About this task ▸ Write out the data below in full, please. Keep every character as given.

Data for analysis ▸
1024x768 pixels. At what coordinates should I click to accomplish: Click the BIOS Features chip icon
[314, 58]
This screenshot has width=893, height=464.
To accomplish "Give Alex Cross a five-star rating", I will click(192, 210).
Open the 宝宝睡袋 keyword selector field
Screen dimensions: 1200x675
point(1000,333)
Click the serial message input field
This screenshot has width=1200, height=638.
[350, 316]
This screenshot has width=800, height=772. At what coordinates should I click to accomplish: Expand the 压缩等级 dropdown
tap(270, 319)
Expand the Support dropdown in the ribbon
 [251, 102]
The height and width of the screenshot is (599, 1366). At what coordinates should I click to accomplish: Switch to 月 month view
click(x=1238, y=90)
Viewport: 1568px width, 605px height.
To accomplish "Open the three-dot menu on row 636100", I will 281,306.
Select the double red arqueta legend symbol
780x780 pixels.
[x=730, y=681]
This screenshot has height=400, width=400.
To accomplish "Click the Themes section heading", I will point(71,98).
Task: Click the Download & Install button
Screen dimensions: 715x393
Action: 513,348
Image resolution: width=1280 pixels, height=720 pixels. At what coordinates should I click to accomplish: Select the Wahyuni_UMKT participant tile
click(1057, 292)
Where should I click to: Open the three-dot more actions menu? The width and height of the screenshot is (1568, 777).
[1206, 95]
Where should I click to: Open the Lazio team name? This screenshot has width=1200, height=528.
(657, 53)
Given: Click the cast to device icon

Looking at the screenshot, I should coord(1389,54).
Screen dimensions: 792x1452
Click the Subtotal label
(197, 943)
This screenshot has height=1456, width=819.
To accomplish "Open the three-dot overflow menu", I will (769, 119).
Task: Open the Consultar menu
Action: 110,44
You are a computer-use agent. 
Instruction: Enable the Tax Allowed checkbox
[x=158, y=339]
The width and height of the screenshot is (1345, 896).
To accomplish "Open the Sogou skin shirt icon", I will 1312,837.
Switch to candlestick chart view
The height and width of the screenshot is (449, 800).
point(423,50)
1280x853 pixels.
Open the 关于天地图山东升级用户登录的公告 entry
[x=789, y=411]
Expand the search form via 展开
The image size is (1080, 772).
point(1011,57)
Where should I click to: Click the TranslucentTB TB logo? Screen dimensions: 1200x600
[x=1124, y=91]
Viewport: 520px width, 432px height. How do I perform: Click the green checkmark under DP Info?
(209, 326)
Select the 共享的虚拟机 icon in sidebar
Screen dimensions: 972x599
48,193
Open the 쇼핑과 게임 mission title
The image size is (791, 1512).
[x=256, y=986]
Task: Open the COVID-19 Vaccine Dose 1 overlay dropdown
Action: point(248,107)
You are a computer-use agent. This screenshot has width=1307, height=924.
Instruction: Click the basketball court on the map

Solution to this problem ▸
1024x768 pixels. At what coordinates should I click to accomplish: Click the BIOS Features chip icon
[314, 58]
This screenshot has width=893, height=464.
To accomplish "Give Alex Cross a five-star rating", I will click(192, 210).
Open the 宝宝睡袋 keyword selector field
Screen dimensions: 1200x675
point(1000,333)
Click the serial message input field
This screenshot has width=1200, height=638.
[350, 316]
This screenshot has width=800, height=772. At what coordinates should I click to accomplish: Expand the 压缩等级 dropdown
tap(270, 319)
Expand the Support dropdown in the ribbon
 [251, 102]
The height and width of the screenshot is (599, 1366). At what coordinates should I click to accomplish: Switch to 月 month view
click(x=1238, y=90)
Viewport: 1568px width, 605px height.
To accomplish "Open the three-dot menu on row 636100", I will 281,306.
Select the double red arqueta legend symbol
780x780 pixels.
[x=730, y=681]
This screenshot has height=400, width=400.
To accomplish "Click the Themes section heading", I will point(71,98).
Task: Click the Download & Install button
Screen dimensions: 715x393
Action: 513,348
Image resolution: width=1280 pixels, height=720 pixels. At what coordinates should I click to accomplish: Select the Wahyuni_UMKT participant tile
click(1057, 292)
Where should I click to: Open the three-dot more actions menu? The width and height of the screenshot is (1568, 777).
[1206, 95]
Where should I click to: Open the Lazio team name? This screenshot has width=1200, height=528.
(657, 53)
Given: Click the cast to device icon

Looking at the screenshot, I should coord(1389,54).
Screen dimensions: 792x1452
Click the Subtotal label
(197, 943)
This screenshot has height=1456, width=819.
To accomplish "Open the three-dot overflow menu", I will (769, 119).
Task: Open the Consultar menu
Action: 110,44
You are a computer-use agent. 
Instruction: Enable the Tax Allowed checkbox
[x=158, y=339]
The width and height of the screenshot is (1345, 896).
To accomplish "Open the Sogou skin shirt icon", I will 1312,837.
Switch to candlestick chart view
The height and width of the screenshot is (449, 800).
point(423,50)
1280x853 pixels.
Open the 关于天地图山东升级用户登录的公告 entry
[x=789, y=411]
Expand the search form via 展开
The image size is (1080, 772).
point(1011,57)
Where should I click to: Click the TranslucentTB TB logo? Screen dimensions: 1200x600
[x=1124, y=91]
Viewport: 520px width, 432px height. How do I perform: Click the green checkmark under DP Info?
(209, 326)
Select the 共享的虚拟机 icon in sidebar
Screen dimensions: 972x599
48,193
Open the 쇼핑과 게임 mission title
The image size is (791, 1512).
[x=256, y=986]
Task: Open the COVID-19 Vaccine Dose 1 overlay dropdown
Action: point(248,107)
You are a computer-use agent. This screenshot has width=1307, height=924.
Instruction: Click the basketball court on the map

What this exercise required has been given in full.